ドミニカで産まれ、北ロンドンで育った彼は、音楽家庭という事もあり物心がついた頃から日常に音楽が溢れていたという。父からもらった音楽機材を幼少期から使いこなし、アンダーグランド・シーンの若きDJ/MCとして様々なクラブやラジオ・ステーションで活躍。

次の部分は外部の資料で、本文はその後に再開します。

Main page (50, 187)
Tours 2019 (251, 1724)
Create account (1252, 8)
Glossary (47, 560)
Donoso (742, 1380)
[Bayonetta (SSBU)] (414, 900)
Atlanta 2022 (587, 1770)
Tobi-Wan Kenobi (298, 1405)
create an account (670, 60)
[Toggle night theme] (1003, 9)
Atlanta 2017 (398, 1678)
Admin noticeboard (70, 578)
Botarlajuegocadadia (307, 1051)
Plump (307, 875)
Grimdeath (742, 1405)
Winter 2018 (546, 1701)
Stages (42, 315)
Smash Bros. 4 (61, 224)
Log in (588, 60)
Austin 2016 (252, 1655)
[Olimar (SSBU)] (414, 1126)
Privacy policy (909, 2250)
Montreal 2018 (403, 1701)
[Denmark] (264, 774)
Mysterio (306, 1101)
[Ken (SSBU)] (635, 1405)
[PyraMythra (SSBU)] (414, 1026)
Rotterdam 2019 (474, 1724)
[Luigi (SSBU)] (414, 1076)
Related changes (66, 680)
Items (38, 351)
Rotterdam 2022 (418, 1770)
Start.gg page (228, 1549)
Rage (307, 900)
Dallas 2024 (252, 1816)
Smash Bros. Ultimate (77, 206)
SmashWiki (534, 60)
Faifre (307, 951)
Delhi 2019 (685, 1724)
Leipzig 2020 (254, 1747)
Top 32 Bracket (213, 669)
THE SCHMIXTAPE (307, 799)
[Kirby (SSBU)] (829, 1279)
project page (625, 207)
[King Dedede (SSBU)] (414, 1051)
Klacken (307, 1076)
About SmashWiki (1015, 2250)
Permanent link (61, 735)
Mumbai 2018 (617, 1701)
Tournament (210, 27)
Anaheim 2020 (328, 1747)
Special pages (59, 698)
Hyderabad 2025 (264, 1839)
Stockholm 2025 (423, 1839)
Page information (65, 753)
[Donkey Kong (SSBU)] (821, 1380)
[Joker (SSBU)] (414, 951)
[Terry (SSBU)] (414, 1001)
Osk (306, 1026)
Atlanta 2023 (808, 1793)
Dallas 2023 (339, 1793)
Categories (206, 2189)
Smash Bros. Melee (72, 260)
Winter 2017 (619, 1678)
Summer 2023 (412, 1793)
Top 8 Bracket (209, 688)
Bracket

音楽への探求心が止まなかったと語る彼は、その後自身のスタジオを立ち上げ、現在はサウンドエンジニア、プロデューサー、ボーカル・アーティスト、ゴースト・ライター、DJ、プロモーターの顔を持ちながら、音楽集団Jazz Jousters、レーベルMillennium Jazz Musicをまとめあげている。
今では数えきれないアーティストを抱えるレーベルMillennium Jazz Musicだが、レーベルを設立する上で、世界中の数多いるアーティストの中から、自身の嗅覚のみで才能を秘めたアーティストを見つけ出すという途方もない努力を経たという。私が初めてMillennium Jazz Musicの存在にたどり着いた時の衝撃は今でも忘れない。センス抜群のJazz Hiphopサウンドに加え、彼らの音楽に対する信念と態度は、当時の私には極めてクールに映り、現在のヨーロッパのシーンの層の厚さを痛感した。音楽を知り尽くす彼の鋭い感覚は、確実に功を成したといえるだろう。
そこで今回は、数多の顔を持つGadgetという人物を、大きな船を動かすボスとしてではなく、グッド・サウンドを世のリスナーに届ける1人のアーティストとして紹介したい。数多存在する彼の楽曲の数々からいくつか厳選し、それとなくジャンル分けにしてみた。時間があるときにでも是非、全ての楽曲を聞いて頂けると幸いだ。私が感じたヨーロッパのジャズ・ヒップホップシーンの分厚さが見えてくるのではないだろうか。
"JAZZ"
"REMIX"
"WORLD MUSIC"
"DEEP"
”SENTIMENTAL”

Writer / g.g
we are one. peace.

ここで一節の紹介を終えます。